Program Satu Hari Tanpa Berkendara Pribadi yang diterapkan untuk aparatur sipil negara (ASN) di Medan, Sumatra Utara, telah resmi dicabut. Kebijakan yang digagas oleh mantan Wali Kota Medan ini mulai dilaksanakan pada Selasa dan kini mengalami perubahan berdasarkan analisis terbaru mengenai transportasi di daerah tersebut.
Pencabutan program ini tercantum dalam Surat Edaran Nomor 500.11.1/10896 Tahun 2025 yang ditandatangani oleh Wali Kota Medan saat ini. Surat tersebut efektif berlaku mulai 20 Januari 2026, setelah pertimbangan mendalam mengenai kondisi layanan transportasi umum di Medan.

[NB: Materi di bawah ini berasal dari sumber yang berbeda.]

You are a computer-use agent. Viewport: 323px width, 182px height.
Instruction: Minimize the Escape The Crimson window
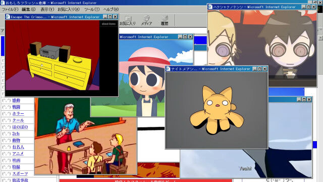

Menurut Wali Kota dalam surat edaran tersebut, pencabutan ini disebabkan oleh belum optimalnya integrasi layanan transportasi umum di Medan. Hal ini diharapkan tidak mengganggu kelancaran tugas pemerintahan dan pelayanan publik yang menjadi prioritas pemerintah kota.
Alasan Pencabutan Program dan Dampaknya Terhadap ASN
Pencabutan kebijakan ini dilakukan setelah pihak pemerintah kota menilai kondisi transportasi umum di Medan yang masih belum memadai. Hal ini menyebabkan banyak ASN merasa kesulitan dalam beraktivitas sehari-hari. Di saat yang sama, program tersebut sebelumnya dirancang untuk meningkatkan kesadaran masyarakat mengenai pentingnya penggunaan transportasi publik.
Dalam surat edaran yang dikeluarkan, Wali Kota menyatakan bahwa meskipun program tersebut dicabut, pihaknya tetap mendorong ASN untuk menggunakan transportasi umum. Ini merupakan langkah untuk mengurangi dampak negatif bagi lingkungan dan memperlancar arus lalu lintas di kota tersebut.
Pemkot Medan berusaha mengajak seluruh masyarakat untuk mendukung penggunaan transportasi umum. Hal ini diharapkan dapat mengurangi emisi gas buang serta meningkatkan kualitas udara di Medan.
Restu untuk Transportasi Umum dan Kebijakan Berkelanjutan
Pemerintah kota tidak hanya fokus pada pencabutan program, tetapi juga melakukan langkah konkret untuk mendorong penggunaan transportasi publik. Surat Edaran Nomor 500.11.1/0638 yang diterbitkan pada 19 Januari 2026 menjadi landasan baru bagi kebijakan transportasi di Medan.
Melalui surat tersebut, pemkot mengajak ASN dan masyarakat untuk bersama-sama aktif menggunakan transportasi umum. Ini merupakan bagian dari upaya berkelanjutan untuk menciptakan lingkungan yang lebih bersih dan arus lalu lintas yang lebih tertib.
Dengan kebijakan ini, diharapkan masyarakat bisa lebih memiliki kesadaran untuk tidak bergantung pada kendaraan pribadi. Pemerintah berupaya menjadikan transportasi umum sebagai pilihan utama dalam beraktivitas sehari-hari.
Sejarah dan Tujuan Awal Program Satu Hari Tanpa Berkendara Pribadi
Program Satu Hari Tanpa Berkendara Pribadi diadakan pertama kali pada 24 Desember 2024, diperkenalkan oleh Wali Kota sebelumnya. Tujuan utama dari program ini adalah untuk mengedukasi masyarakat tentang pentingnya penggunaan transportasi publik demi mengurangi kemacetan.
Selama pelaksanaannya, ASN dan Pekerja Harian Lepas (PHL) diwajibkan tidak menggunakan kendaraan pribadi setiap hari Selasa. Mereka didorong untuk menggunakan angkutan umum atau moda transportasi alternatif lainnya.
Kebijakan ini diharapkan dapat menurunkan polusi udara yang disebabkan oleh kendaraan bermotor. Selain itu, diharapkan juga bisa mengurangi kemacetan yang sering terjadi di pusat kota Medan.